== What is needed ==
Every line in the data below that includes "label" belongs in the answer, copied as it stands.

== Data for processing ==
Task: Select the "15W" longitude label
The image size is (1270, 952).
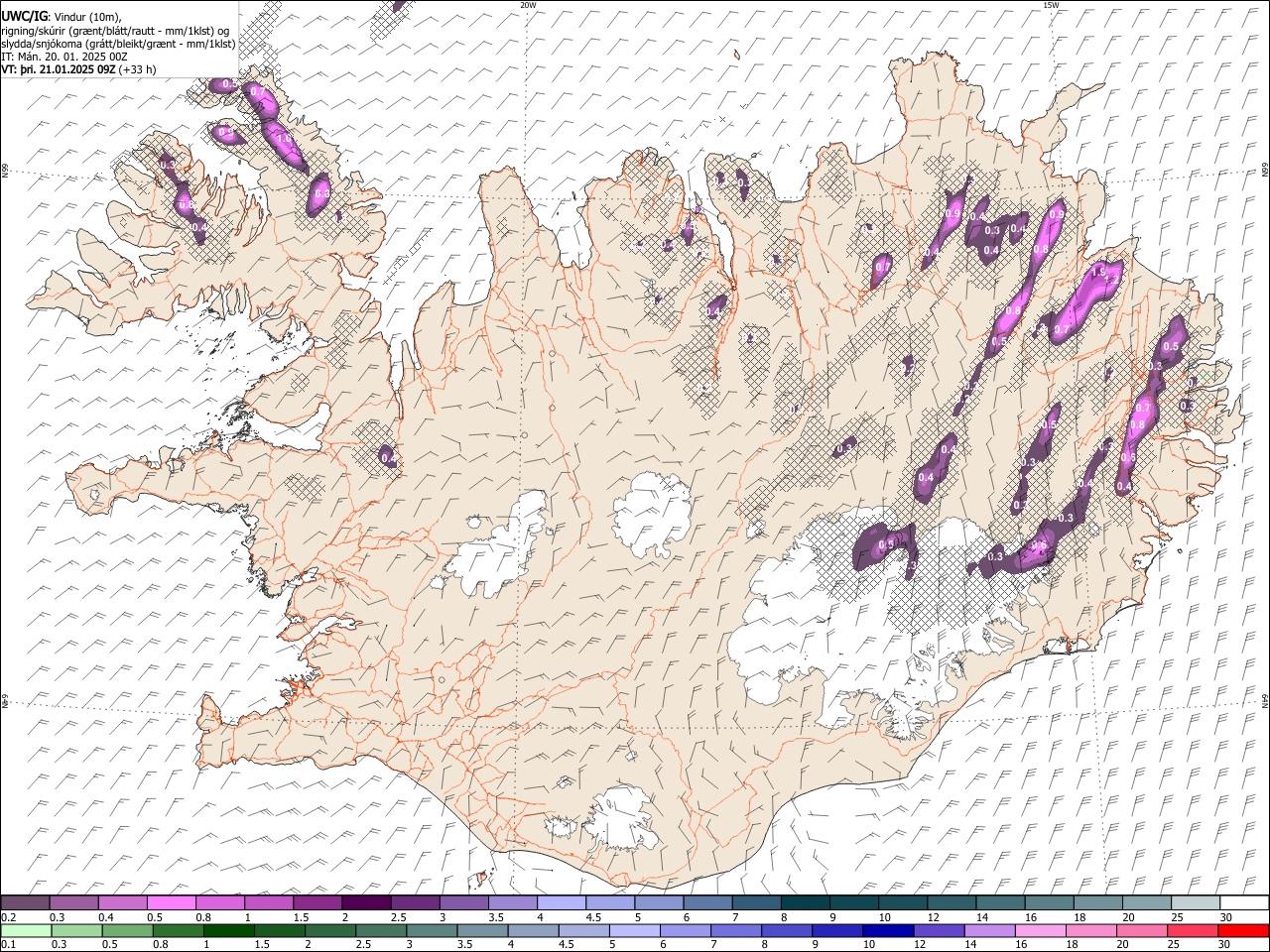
==
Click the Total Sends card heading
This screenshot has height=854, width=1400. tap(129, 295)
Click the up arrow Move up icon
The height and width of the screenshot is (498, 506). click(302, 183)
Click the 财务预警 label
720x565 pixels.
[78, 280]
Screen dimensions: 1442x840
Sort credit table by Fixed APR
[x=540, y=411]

== Response to the task ==
Task: Select the "15W" longitude label
Click the 财务预警 label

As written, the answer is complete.